▶ [Your tasks]:
a) Translate the sentence "Enable SIMD optimizations globally" from the Performance API reference into Spanish.
b) Write the next part of the Performance API reference, picking up after its last line.

API Reference

Performance API

Optimization features, profiling tools, and performance best practices.

SIMD Optimizations

Enabling SIMD

// Enable SIMD optimizations globally
advancegg.EnableSIMD(true)

// Check SIMD support
if advancegg.SIMDSupported() {
    fmt.Println("SIMD optimizations available")
    fmt.Printf("SIMD instruction set: %s\n", advancegg.GetSIMDInstructionSet())
}

// Enable specific SIMD features
advancegg.EnableSIMDFeature(advancegg.SIMDFeatureSSE2, true)
advancegg.EnableSIMDFeature(advancegg.SIMDFeatureAVX2, true)
advancegg.EnableSIMDFeature(advancegg.SIMDFeatureAVX512, true)

// Per-context SIMD settings
dc.SetSIMDEnabled(true)
dc.SetSIMDInstructionSet(advancegg.SIMDInstructionSetAVX2)

SIMD-Optimized Operations

// Image processing with SIMD
blurred := advancegg.ApplyGaussianBlurSIMD(img, 5.0)
resized := advancegg.ResizeImageSIMD(img, 1920, 1080, advancegg.ResizeBicubic)

// Color space conversions
rgbToHsv := advancegg.ConvertRGBToHSVSIMD(rgbImage)
hsvToRgb := advancegg.ConvertHSVToRGBSIMD(hsvImage)

// Batch operations
images := []image.Image{img1, img2, img3, img4}
results := advancegg.BatchProcessSIMD(images, func(img image.Image) image.Image {
    return advancegg.ApplyBrightness(img, 1.2)
})

// Vector operations
points := []advancegg.Point{{100, 100}, {200, 200}, {300, 300}}
transformed := advancegg.TransformPointsSIMD(points, matrix)

Memory Management

Memory Pooling

// Enable memory pooling
advancegg.EnableMemoryPooling(true)

// Configure pool sizes
advancegg.SetMemoryPoolSize(advancegg.PoolTypeImage, 100*1024*1024) // 100MB for images
advancegg.SetMemoryPoolSize(advancegg.PoolTypeContext, 50*1024*1024) // 50MB for contexts
advancegg.SetMemoryPoolSize(advancegg.PoolTypePath, 10*1024*1024)    // 10MB for paths

// Get pool statistics
stats := advancegg.GetMemoryPoolStats()
fmt.Printf("Image pool: %d/%d bytes used\n", stats.ImagePool.Used, stats.ImagePool.Total)
fmt.Printf("Context pool: %d/%d bytes used\n", stats.ContextPool.Used, stats.ContextPool.Total)

// Manual pool management
advancegg.ClearMemoryPool(advancegg.PoolTypeImage)
advancegg.CompactMemoryPools()

Resource Management

// Automatic resource cleanup
defer advancegg.CleanupResources()

// Manual resource management
resource := advancegg.AcquireResource(advancegg.ResourceTypeImage, width*height*4)
defer advancegg.ReleaseResource(resource)

// Context resource management
dc := advancegg.NewContext(800, 600)
defer dc.Dispose() // Explicit cleanup

// Image cache management
advancegg.SetImageCacheSize(200 * 1024 * 1024) // 200MB cache
advancegg.ClearImageCache()

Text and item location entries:
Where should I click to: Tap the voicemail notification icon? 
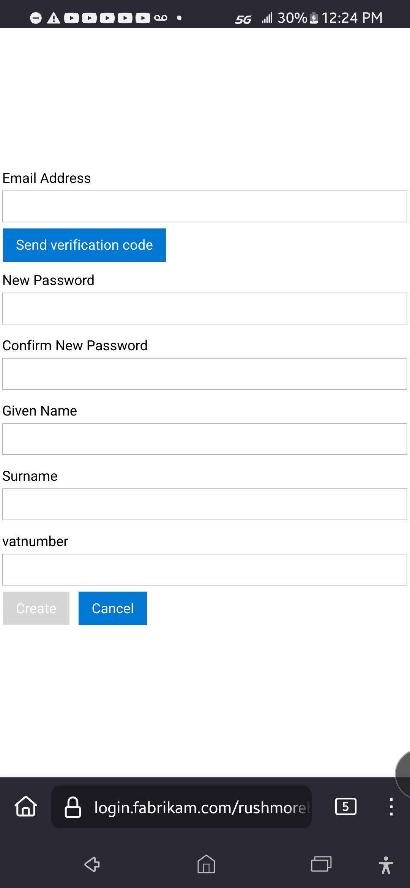(161, 18)
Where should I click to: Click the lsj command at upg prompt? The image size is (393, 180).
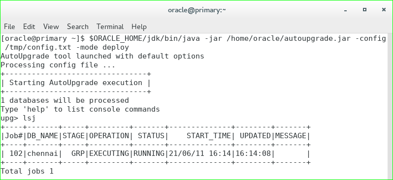click(x=29, y=118)
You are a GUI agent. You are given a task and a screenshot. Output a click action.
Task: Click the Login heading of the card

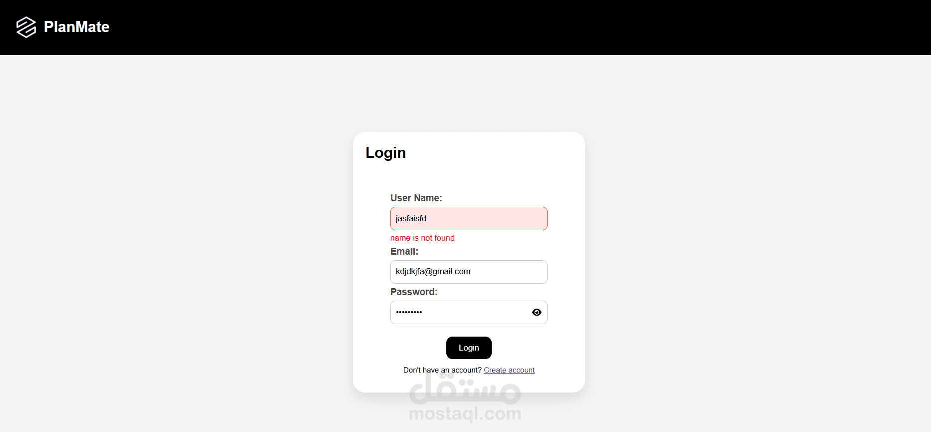(385, 153)
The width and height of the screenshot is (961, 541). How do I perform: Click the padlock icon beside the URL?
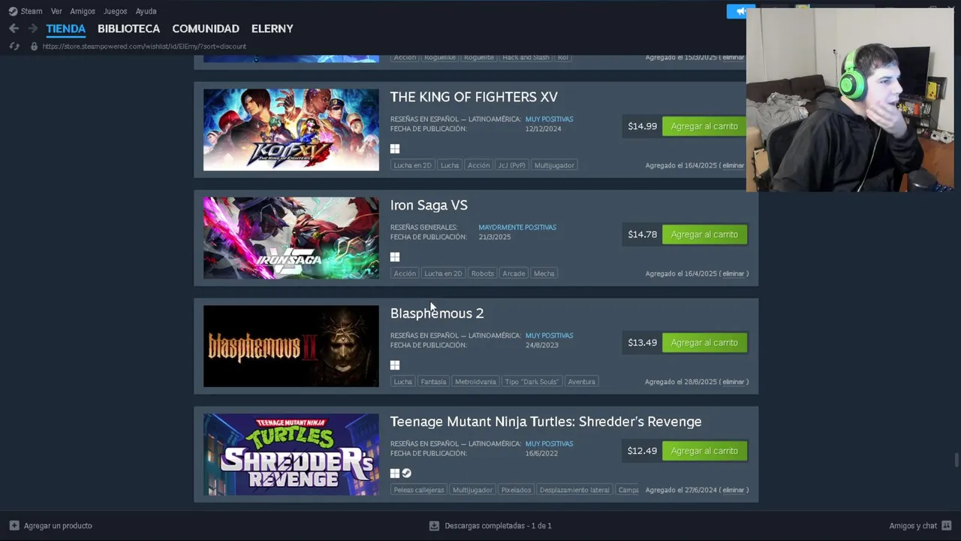pos(34,46)
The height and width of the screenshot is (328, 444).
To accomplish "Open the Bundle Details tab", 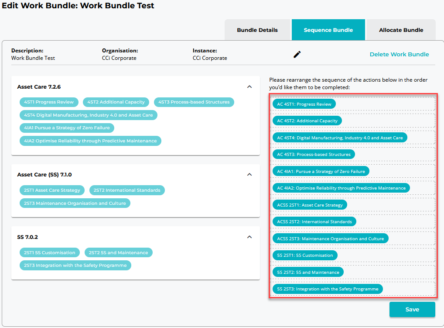I will click(x=257, y=30).
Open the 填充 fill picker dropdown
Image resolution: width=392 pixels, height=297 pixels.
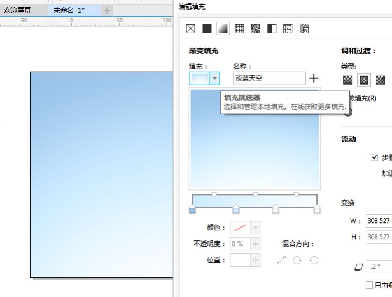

▶ [Answers below]:
a) Habilita las optimizaciones SIMD de forma global.

b)
// Font cache management
advancegg.SetFontCacheSize(50 * 1024 * 1024) // 50MB cache
advancegg.ClearFontCache()

Garbage Collection Optimization

// Reduce GC pressure
advancegg.SetGCOptimizationLevel(advancegg.GCOptimizationHigh)

// Pre-allocate buffers
buffer := advancegg.AllocateBuffer(width * height * 4)
defer advancegg.FreeBuffer(buffer)

// Reuse contexts
contextPool := advancegg.NewContextPool(10) // Pool of 10 contexts
ctx := contextPool.Get()
defer contextPool.Put(ctx)

// Batch allocations
allocator := advancegg.NewBatchAllocator()
defer allocator.FreeAll()

img1 := allocator.AllocateImage(800, 600)
img2 := allocator.AllocateImage(1920, 1080)

Caching System

Automatic Caching

// Enable automatic caching
advancegg.EnableAutomaticCaching(true)

// Configure cache policies
advancegg.SetCachePolicy(advancegg.CachePolicyLRU) // Least Recently Used
advancegg.SetCachePolicy(advancegg.CachePolicyLFU) // Least Frequently Used
advancegg.SetCachePolicy(advancegg.CachePolicyTTL) // Time To Live

// Set cache sizes
advancegg.SetCacheSize(advancegg.CacheTypeImage, 500*1024*1024)    // 500MB
advancegg.SetCacheSize(advancegg.CacheTypeFont, 100*1024*1024)     // 100MB
advancegg.SetCacheSize(advancegg.CacheTypeGradient, 50*1024*1024)  // 50MB
advancegg.SetCacheSize(advancegg.CacheTypePath, 25*1024*1024)      // 25MB

// Cache statistics
cacheStats := advancegg.GetCacheStatistics()
fmt.Printf("Image cache hit rate: %.2f%%\n", cacheStats.ImageCache.HitRate*100)
fmt.Printf("Font cache hit rate: %.2f%%\n", cacheStats.FontCache.HitRate*100)

Manual Caching

// Cache expensive operations
cacheKey := "processed_image_" + imageHash
if cached := advancegg.GetFromCache(cacheKey); cached != nil {
    return cached.(image.Image)
}

// Perform expensive operation
processed := expensiveImageProcessing(img)

// Store in cache
advancegg.StoreInCache(cacheKey, processed, 3600) // Cache for 1 hour

// Preload cache
advancegg.PreloadCache([]string{"common_image_1.jpg", "common_image_2.jpg"})

// Cache warming
advancegg.WarmCache(func() {
    // Perform operations that should be cached
    advancegg.LoadFont("arial.ttf", 12)
    advancegg.LoadFont("arial.ttf", 14)
    advancegg.LoadFont("arial.ttf", 16)
})

Parallel Processing

Multi-threading

// Set number of worker threads
advancegg.SetWorkerThreads(runtime.NumCPU())

// Parallel image processing
images := []image.Image{img1, img2, img3, img4}
results := advancegg.ProcessImagesParallel(images, func(img image.Image) image.Image {
    return advancegg.ApplyGaussianBlur(img, 3.0)
})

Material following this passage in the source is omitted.